Whether it’s for a family gathering or a ministry project, I occasionally find myself compiling a video on my computer. It’s usually a highlight reel from a youth event or a picture collage for a family gathering. One of my favorite video effects to use is the pan and zoom. It’s an effect, sometimes called the Ken Burns effect, which allows you to compile snapshot photos in a way that shows the inherent motion captured in the still pictured. I expect this effect to show up in videos and movies.
I was startled to notice this same effect as I was studying Acts 2 this week. The entire book of Acts gives us various snapshots of the disciples, early church, and Holy Spirit in action. From time to time the author, Luke, zooms in on one particular scene.
As he describes this scene, we learn something new and exciting about God’s work through His Spirit and church. Then Luke will zoom out and pan to another scene. I was startled by the contrast this effect made in Acts 2.

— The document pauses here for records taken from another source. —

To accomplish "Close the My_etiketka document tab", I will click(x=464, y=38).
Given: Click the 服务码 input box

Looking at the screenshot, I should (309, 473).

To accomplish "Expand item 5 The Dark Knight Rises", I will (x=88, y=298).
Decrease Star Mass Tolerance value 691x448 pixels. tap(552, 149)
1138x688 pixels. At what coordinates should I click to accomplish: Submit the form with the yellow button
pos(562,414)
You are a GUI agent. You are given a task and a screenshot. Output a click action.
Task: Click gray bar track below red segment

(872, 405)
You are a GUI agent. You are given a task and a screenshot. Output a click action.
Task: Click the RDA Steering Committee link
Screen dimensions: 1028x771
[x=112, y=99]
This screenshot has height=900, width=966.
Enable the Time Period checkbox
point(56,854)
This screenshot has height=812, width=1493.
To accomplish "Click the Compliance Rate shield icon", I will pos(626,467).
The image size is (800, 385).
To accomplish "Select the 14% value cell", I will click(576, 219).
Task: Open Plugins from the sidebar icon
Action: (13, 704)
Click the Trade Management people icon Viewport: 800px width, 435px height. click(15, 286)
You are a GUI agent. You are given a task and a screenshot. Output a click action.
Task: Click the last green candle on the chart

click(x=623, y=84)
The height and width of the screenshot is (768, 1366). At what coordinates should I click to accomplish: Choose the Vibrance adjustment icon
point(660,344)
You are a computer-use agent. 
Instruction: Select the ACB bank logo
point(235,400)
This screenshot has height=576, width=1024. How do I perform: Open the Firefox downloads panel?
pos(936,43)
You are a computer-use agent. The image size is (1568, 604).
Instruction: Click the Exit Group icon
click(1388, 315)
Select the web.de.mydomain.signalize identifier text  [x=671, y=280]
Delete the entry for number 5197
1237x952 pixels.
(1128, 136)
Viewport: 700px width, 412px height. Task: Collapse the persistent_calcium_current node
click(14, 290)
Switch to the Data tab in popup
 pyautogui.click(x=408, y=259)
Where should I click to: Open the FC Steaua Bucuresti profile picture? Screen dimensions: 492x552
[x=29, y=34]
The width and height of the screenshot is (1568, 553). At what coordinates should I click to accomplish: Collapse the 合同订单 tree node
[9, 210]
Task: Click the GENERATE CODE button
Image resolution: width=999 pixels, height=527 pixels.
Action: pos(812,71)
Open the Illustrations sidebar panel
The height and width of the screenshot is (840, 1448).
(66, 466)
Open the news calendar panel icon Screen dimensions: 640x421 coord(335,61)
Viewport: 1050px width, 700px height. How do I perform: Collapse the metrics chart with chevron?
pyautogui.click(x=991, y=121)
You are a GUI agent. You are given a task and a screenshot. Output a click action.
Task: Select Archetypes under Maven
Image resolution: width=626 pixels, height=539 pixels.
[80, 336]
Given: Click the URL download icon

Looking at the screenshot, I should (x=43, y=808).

Here’s what I noticed. At the beginning of the chapter, we have the disciples waiting for the promised coming of the Holy Spirit – their power to boldly live the Christian life. This was a slow pan, 10 days of waiting. Suddenly, Luke zooms in on an amazing scene. All of a sudden the disciples are filled with the Holy Spirit. With the sound of rushing wind and tongues of fire above their heads, they begin to speak in languages they never knew before.
Then Luke pans over and zooms in on Peter. Just a few weeks ago, Peter was embarrassed, denying Christ and hiding in fear. Now he’s boldly preaching the gospel, calling everyone who hears him to repentance. Luke quickly zooms out, and in verse 41 we see the results: 3,000 people were saved and baptized that day.
The last scene in Acts 2 is a pan across a snapshot of the early church, now infused and empowered by the Holy Spirit. This snapshot has a lot of detail, not to be missed, so Luke takes his time to describe it. It’s rich with the character qualities that all believers should strive for.
It’s full of the kind of actions and living that Christ has called us to. It describes what the community of believers should be.
While this last scene has always been one of my favorite passages of Scripture, I found it even richer once I noticed the contrasts imposed by the pan and zoom Luke employs. It’s as if Luke was trying to help me see this progression: waiting on God, being filled with the Holy Spirit, and boldly proclaiming the gospel will lead to the kind of Christian community and living that we are called to. As I read and re-read Acts 2:42-47, I long for this kind of community. But we won’t get there without going and growing through 2:1-41. I pray that the snapshot of our lives and church, whether zoomed in on, or panned over, looks a lot like Acts 2.